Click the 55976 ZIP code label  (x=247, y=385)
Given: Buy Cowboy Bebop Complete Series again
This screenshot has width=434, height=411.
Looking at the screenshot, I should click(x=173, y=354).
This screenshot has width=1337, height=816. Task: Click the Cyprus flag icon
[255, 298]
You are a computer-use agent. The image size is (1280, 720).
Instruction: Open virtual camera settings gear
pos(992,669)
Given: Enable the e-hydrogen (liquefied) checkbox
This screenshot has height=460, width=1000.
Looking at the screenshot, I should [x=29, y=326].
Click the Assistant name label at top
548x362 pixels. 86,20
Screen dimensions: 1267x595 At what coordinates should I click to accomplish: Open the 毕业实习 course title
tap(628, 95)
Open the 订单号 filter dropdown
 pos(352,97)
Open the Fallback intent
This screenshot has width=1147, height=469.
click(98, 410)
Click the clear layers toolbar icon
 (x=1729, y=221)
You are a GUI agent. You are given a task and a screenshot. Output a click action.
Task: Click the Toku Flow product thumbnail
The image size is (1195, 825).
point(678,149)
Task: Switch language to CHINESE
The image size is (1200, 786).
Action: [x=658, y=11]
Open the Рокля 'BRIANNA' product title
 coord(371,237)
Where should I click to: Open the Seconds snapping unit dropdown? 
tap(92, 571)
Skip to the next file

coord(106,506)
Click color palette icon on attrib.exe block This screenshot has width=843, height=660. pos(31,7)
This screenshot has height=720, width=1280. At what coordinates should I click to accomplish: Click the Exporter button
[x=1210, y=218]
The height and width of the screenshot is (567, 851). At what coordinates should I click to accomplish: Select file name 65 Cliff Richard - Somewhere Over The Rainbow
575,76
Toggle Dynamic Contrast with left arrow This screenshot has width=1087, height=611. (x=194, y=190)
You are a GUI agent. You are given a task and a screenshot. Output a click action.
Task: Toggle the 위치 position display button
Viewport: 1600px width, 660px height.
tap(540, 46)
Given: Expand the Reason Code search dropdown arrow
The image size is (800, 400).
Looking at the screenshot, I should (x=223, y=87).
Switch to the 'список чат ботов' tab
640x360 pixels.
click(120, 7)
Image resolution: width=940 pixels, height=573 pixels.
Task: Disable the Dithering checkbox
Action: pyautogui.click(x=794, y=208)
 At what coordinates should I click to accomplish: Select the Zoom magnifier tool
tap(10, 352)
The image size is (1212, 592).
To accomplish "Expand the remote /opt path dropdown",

◆ Prompt:
A verbatim copy of all the entries above is requested.

◆ Task result:
Click the 55976 ZIP code label  (x=247, y=385)
Given: Buy Cowboy Bebop Complete Series again
This screenshot has width=434, height=411.
Looking at the screenshot, I should click(x=173, y=354).
This screenshot has width=1337, height=816. Task: Click the Cyprus flag icon
[255, 298]
You are a computer-use agent. The image size is (1280, 720).
Instruction: Open virtual camera settings gear
pos(992,669)
Given: Enable the e-hydrogen (liquefied) checkbox
This screenshot has height=460, width=1000.
Looking at the screenshot, I should [x=29, y=326].
Click the Assistant name label at top
548x362 pixels. 86,20
Screen dimensions: 1267x595 At what coordinates should I click to accomplish: Open the 毕业实习 course title
tap(628, 95)
Open the 订单号 filter dropdown
 pos(352,97)
Open the Fallback intent
This screenshot has width=1147, height=469.
click(98, 410)
Click the clear layers toolbar icon
 (x=1729, y=221)
You are a GUI agent. You are given a task and a screenshot. Output a click action.
Task: Click the Toku Flow product thumbnail
The image size is (1195, 825).
point(678,149)
Task: Switch language to CHINESE
The image size is (1200, 786).
Action: [x=658, y=11]
Open the Рокля 'BRIANNA' product title
 coord(371,237)
Where should I click to: Open the Seconds snapping unit dropdown? 
tap(92, 571)
Skip to the next file

coord(106,506)
Click color palette icon on attrib.exe block This screenshot has width=843, height=660. pos(31,7)
This screenshot has height=720, width=1280. At what coordinates should I click to accomplish: Click the Exporter button
[x=1210, y=218]
The height and width of the screenshot is (567, 851). At what coordinates should I click to accomplish: Select file name 65 Cliff Richard - Somewhere Over The Rainbow
575,76
Toggle Dynamic Contrast with left arrow This screenshot has width=1087, height=611. (x=194, y=190)
You are a GUI agent. You are given a task and a screenshot. Output a click action.
Task: Toggle the 위치 position display button
Viewport: 1600px width, 660px height.
tap(540, 46)
Given: Expand the Reason Code search dropdown arrow
The image size is (800, 400).
Looking at the screenshot, I should (x=223, y=87).
Switch to the 'список чат ботов' tab
640x360 pixels.
click(120, 7)
Image resolution: width=940 pixels, height=573 pixels.
Task: Disable the Dithering checkbox
Action: pyautogui.click(x=794, y=208)
 At what coordinates should I click to accomplish: Select the Zoom magnifier tool
tap(10, 352)
The image size is (1212, 592).
To accomplish "Expand the remote /opt path dropdown",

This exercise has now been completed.